“It’s important that those of us who are creative to do what we love. There is a need, sometimes filled with alcohol and drugs. You’ve got to pursue your desire,” Langhorne Slim told me over dinner recently. The rocking troubadour of Langhorne, Pennsylvania, manifests this credo with his new album, Lost at Last Vol. 1. “Lost” references being “lost” in your own creativity, making yourself new each day. Langhorne does it through music. He exudes it from his bones, outbursts of love. He aimed for an album “based in love,” urging listeners to find “strength in our own instincts” and escape from expected behavior. This album, from deep in that “lost” space, is perhaps his greatest, an act of Langhorne Slim genius.

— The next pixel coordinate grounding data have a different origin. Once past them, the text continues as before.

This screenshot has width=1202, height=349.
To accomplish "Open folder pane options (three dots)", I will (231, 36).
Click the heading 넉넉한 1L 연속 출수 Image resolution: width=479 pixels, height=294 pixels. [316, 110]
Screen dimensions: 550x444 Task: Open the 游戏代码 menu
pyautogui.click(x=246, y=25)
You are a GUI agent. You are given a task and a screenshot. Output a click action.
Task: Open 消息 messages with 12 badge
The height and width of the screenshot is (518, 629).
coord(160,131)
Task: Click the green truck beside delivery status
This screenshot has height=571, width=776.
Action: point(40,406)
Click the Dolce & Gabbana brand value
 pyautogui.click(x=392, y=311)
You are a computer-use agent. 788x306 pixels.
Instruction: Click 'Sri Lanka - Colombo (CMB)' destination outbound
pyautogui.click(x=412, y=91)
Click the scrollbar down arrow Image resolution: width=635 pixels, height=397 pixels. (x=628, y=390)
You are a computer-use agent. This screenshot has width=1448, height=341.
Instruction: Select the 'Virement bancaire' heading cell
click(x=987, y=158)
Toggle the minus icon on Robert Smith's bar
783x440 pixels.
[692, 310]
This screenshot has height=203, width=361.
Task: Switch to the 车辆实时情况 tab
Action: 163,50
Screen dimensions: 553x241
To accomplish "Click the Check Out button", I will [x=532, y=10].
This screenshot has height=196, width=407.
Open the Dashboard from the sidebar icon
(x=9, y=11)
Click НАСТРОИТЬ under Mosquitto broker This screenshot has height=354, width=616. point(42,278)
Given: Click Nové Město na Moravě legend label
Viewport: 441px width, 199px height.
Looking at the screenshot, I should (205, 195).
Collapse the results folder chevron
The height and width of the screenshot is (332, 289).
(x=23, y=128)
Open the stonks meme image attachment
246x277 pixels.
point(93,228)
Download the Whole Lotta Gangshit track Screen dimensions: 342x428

Lost at Last Vol. 1 shifts between rocking and pensive, with songs that have gained in texture and wisdom. The rock rolls, regular as the ragged edges of beautiful melodies. The tunes were done “live and hitting ‘record,’” Slim’s intention to keep things direct. And yet, there are orchestral moments with a velvety smoothness.

He proposes being the best you can in “Better Man.” “I know that life is short,/can’t stay long./One thing I know for sure is/I’ll be strong.” A thinking person with ideas percolating, Slim’s a musical “fidget spinner” of song diversity, as he follows “Better Man” with the hoppy, happy reminiscence of summer time in “Ocean City (For May, Jack, & Brother Jon).” It’s a song filled with narrative detail, like his grandmother’s cigarettes, poetry in his lyrics, and wonderful melody and boardwalk-evoking instrumentation, with circus oompahs and accordion-like chops.

One of the most powerful and lovely tunes is “Never Break,” with lyrics like, “Love is the key/under the stars./I lit a flame/to dance in the dark./You can break my bones./You can break my heart./But, you’ll never break me.” Fiddle and female harmony are a graceful duo of sounds in “Life is Confusing.” The sound curls like smoke in “Old Things,” and Langhorne goes early-Beatles in his cartoonish tune about an ex-girlfriend, “Zombie,” a girl who “drank red wine in the pouring rain” and “read big books about the human brain.”

Langhorne tells stories and sings and plays as if he were electric, with a resonant sound surprising from one voice and guitar. Lost at Last Vol. 1 bolsters his profile as a songwriter while underscoring his grace and ferocity as a singer and player.